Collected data
********

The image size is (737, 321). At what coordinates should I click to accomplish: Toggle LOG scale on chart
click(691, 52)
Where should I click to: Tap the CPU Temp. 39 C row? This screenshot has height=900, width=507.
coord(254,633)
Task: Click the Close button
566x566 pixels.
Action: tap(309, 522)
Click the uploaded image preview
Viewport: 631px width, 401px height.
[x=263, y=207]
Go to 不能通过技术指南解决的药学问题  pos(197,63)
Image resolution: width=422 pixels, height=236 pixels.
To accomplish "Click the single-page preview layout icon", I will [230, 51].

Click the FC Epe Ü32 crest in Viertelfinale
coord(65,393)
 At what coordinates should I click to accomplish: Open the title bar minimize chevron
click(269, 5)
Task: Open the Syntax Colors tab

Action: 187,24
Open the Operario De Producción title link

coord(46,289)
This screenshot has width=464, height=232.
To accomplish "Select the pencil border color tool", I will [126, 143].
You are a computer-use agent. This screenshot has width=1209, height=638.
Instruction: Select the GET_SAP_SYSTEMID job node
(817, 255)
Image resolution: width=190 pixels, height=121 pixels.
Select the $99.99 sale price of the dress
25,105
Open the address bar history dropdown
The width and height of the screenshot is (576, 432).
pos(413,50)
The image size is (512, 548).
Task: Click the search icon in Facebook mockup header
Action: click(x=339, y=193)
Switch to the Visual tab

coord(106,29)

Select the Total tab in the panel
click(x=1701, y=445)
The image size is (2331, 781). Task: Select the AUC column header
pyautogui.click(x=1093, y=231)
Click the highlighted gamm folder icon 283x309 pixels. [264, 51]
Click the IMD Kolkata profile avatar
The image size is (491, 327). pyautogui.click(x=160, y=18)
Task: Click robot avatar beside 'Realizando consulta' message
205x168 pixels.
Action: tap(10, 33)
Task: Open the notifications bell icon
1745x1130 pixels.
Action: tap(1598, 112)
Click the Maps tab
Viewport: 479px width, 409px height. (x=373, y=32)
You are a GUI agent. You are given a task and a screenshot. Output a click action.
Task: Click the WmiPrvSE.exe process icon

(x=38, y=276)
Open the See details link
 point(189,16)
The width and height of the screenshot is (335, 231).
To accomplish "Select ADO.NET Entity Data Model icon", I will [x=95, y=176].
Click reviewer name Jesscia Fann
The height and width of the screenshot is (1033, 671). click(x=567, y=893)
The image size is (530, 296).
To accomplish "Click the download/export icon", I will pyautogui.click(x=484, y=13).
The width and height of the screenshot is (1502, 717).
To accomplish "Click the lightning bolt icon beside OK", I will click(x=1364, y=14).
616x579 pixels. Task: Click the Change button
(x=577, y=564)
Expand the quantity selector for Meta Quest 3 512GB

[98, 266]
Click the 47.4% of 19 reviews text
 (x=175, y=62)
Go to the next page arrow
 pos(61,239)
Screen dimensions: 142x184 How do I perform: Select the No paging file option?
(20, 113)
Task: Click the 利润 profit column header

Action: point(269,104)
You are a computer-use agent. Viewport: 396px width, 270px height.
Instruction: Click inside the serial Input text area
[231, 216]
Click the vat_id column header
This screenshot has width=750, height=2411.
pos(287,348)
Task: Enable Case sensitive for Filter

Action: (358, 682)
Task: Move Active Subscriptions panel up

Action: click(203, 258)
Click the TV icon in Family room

********

## What is needed
Look at the entries above. Say how many lines have the word "resolution", and give only the number.

## Response area
2